Contrary to what one might expect, today Texans and southerners are evenly divided on the issue of same-sex marriage. Forty-eight percent of Texans favor allowing gay and lesbian couples to marry legally, compared to 49 percent who oppose. Support for same-sex marriage among Texans has doubled during the last 10 years, up from 24 percent a decade ago according to a 2003 poll from Pew Research Center. And despite Texans' pride in being "like a whole other country," Texas is no outlier among southern states. In the South overall, support for same-sex marriage has similarly risen from 22 percent in 2003 to 48 percent in 2013.

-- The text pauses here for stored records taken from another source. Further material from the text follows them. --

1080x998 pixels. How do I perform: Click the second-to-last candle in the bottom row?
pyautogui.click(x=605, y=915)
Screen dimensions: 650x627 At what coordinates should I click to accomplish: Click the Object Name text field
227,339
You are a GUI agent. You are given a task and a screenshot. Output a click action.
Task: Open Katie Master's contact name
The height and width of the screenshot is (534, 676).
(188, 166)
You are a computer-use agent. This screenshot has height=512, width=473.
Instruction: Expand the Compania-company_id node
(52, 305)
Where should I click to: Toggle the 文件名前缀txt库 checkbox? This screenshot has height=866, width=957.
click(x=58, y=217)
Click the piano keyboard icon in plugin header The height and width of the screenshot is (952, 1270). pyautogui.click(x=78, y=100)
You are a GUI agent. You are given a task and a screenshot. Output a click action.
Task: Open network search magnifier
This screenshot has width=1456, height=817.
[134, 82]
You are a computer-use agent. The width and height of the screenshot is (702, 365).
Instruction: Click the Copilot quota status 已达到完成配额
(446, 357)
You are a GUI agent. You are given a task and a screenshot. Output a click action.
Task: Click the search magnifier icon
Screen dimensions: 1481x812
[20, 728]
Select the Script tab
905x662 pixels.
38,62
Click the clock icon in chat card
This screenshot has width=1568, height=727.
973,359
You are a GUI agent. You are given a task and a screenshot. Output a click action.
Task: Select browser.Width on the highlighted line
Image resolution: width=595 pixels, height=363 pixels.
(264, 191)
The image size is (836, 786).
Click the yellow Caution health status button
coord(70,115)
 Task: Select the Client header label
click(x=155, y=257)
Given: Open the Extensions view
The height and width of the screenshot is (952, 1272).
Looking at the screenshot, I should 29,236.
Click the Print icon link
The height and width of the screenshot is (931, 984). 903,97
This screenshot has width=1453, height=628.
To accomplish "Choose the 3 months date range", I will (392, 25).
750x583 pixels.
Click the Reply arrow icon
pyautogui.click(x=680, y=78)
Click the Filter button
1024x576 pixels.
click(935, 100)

Don't let that last figure be lost on you. In ten years, support for gay marriage has more than doubled in the American South.

Millennial Revolution

The Millennial Revolution

How do you explain that revolution of public opinion in just ten short years? The data show that the primary factor is not regional but generational. The Millennial generation and younger simply do not believe what their parents and grandparents have believed about the definition of marriage. Ten years ago, these young people were not a part of public opinion polls. Now they are, and they are beginning to outnumber their more conservative forebears. In another ten years (perhaps before), the revolution will be total. Those of us who hold to a traditional view of marriage (and of sexual morality in general) will be in a decided minority from sea to shining sea.

What does that mean for us as Christians? It means that we will need to get used to the fact that the South is no longer a cultural Zion in the midst of Babylon. Cultural Christianity is dead, and we are going to be a minority in the culture. Our expectations need to change. That means that we need to be developing a vision for what it will look like for us to be a genuine counter-culture moving forward.

Our children will be facing a culture that despises the biblical view of sexuality, of manhood and womanhood, of gender roles, and of homelife. A major part of their discipleship will mean teaching and modeling those things before them in a hostile context in which faithfulness might be costly. Nevertheless, this is what we are called to if we would be taking our marching orders from Christ and not from the culture.